Stored items:
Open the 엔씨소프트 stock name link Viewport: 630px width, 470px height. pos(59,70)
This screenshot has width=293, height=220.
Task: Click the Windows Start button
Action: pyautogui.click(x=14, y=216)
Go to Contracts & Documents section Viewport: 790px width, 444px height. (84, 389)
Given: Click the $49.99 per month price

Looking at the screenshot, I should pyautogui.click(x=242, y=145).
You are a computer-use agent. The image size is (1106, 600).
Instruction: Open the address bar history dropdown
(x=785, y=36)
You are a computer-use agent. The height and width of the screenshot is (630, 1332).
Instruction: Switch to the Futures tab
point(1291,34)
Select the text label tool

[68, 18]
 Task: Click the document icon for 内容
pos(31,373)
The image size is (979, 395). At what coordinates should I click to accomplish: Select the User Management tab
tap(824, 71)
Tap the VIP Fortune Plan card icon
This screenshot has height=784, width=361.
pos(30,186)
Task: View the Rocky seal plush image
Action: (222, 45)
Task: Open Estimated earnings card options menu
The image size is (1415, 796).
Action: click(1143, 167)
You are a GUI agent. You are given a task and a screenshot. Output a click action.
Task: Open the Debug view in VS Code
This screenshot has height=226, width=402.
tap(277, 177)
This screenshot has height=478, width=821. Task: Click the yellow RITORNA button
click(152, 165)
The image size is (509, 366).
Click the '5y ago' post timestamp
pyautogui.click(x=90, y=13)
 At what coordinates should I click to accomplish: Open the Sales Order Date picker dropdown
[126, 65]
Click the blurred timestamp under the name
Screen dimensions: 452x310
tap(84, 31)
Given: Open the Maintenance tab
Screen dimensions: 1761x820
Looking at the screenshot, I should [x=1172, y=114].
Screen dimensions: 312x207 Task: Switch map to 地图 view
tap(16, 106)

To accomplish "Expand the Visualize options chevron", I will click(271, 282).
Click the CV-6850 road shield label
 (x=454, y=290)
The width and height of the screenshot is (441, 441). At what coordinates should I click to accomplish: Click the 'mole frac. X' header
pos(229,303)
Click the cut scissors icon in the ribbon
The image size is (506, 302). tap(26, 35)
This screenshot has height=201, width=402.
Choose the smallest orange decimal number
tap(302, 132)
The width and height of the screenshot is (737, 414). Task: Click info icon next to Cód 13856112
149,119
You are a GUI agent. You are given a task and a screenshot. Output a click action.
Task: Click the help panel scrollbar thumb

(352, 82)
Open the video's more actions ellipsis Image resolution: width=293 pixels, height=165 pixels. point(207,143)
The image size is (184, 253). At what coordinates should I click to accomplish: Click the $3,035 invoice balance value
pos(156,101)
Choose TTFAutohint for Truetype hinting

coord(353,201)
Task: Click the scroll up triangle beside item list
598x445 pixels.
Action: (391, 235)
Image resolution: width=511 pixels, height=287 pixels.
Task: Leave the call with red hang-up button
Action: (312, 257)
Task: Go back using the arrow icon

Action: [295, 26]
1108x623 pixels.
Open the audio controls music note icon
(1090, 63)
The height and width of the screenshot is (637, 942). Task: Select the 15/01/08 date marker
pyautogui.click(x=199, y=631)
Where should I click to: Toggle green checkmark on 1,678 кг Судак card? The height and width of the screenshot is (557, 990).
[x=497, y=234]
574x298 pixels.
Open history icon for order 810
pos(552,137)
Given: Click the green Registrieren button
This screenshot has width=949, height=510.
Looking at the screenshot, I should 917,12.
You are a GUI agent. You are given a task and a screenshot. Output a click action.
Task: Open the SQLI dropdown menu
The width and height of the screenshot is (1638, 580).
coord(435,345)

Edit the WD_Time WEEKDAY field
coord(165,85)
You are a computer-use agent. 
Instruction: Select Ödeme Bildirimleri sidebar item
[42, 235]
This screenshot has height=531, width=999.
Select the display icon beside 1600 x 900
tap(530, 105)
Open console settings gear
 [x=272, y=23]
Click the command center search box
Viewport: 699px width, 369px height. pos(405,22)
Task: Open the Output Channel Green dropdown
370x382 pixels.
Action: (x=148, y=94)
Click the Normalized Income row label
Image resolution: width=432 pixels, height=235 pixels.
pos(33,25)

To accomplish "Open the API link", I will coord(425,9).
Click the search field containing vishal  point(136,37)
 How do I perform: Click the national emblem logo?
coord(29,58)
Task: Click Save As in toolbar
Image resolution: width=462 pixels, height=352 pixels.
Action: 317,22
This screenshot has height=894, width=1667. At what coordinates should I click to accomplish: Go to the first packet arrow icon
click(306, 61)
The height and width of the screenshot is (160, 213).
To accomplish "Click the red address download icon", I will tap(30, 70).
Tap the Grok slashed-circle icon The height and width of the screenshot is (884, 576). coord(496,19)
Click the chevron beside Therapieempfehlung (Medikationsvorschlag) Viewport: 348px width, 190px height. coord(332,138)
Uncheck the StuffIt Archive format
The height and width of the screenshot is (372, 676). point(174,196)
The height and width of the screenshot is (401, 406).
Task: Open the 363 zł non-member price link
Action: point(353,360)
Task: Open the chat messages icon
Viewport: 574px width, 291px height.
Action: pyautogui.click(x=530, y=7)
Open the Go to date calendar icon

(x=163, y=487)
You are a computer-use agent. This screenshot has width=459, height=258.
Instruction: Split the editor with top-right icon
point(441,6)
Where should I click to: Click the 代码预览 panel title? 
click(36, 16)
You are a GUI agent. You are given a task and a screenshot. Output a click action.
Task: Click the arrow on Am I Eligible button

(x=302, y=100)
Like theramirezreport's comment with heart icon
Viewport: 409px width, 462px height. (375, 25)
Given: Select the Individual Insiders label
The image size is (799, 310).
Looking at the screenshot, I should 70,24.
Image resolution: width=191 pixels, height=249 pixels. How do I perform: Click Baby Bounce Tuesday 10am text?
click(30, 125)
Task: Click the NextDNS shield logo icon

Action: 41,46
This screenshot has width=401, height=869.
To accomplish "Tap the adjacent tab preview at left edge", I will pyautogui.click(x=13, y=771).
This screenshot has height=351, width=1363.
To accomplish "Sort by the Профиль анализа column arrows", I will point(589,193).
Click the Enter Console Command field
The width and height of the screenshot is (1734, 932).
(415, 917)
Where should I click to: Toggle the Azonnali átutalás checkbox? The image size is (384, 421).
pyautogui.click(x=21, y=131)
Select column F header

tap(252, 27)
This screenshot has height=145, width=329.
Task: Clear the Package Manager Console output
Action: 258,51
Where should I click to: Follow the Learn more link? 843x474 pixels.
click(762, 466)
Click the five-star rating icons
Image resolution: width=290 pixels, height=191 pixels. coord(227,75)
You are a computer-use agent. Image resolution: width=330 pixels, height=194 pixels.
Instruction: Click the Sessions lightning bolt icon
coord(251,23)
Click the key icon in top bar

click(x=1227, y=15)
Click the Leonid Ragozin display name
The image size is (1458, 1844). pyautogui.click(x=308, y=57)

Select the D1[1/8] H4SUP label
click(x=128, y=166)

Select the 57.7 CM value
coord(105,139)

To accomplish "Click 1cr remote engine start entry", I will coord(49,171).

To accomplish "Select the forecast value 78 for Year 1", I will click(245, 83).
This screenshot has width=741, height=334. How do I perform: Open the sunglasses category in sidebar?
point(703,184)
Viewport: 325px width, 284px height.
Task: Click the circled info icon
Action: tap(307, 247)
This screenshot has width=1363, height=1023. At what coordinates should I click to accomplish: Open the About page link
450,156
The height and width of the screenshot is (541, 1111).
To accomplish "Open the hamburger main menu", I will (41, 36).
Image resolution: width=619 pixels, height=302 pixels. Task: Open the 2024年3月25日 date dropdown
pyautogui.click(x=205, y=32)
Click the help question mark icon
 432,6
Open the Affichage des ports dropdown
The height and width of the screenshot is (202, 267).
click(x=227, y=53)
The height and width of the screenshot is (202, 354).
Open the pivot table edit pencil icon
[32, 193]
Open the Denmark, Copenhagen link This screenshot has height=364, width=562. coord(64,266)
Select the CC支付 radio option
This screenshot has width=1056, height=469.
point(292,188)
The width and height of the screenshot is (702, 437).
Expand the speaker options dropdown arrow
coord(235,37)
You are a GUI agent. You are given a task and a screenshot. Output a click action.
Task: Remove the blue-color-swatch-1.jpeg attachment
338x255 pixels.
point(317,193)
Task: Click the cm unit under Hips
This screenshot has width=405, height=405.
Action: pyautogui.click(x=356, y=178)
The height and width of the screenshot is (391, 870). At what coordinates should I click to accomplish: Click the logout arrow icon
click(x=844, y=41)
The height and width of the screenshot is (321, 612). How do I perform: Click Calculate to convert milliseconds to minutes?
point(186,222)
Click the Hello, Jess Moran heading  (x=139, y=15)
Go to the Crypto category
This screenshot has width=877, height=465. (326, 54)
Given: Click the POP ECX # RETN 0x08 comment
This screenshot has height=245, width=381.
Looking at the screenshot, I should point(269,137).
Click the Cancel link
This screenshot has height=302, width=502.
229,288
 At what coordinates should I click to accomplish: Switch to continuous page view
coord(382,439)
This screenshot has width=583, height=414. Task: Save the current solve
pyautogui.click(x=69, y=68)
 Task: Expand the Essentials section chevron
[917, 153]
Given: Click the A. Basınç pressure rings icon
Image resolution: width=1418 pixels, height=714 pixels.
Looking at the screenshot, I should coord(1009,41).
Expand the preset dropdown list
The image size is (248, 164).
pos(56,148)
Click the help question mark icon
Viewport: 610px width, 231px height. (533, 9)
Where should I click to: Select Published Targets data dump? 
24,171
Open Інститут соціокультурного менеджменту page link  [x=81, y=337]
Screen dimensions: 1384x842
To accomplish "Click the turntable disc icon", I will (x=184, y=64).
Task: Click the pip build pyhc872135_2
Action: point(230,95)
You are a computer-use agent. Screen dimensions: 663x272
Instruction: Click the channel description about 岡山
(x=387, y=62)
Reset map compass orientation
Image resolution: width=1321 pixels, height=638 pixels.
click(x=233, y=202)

● EXERCISE DESCRIPTION
In the records, find every line that has the string "computer" and copy it.

● RESPONSE
You are a computer-use agent. The image size is (1106, 600).
You are a computer-use agent. The height and width of the screenshot is (630, 1332).
You are a computer-use agent. 
You are a computer-use agent. This screenshot has width=459, height=258.
You are a computer-use agent. Image resolution: width=330 pixels, height=194 pixels.
You are a computer-use agent. Screen dimensions: 663x272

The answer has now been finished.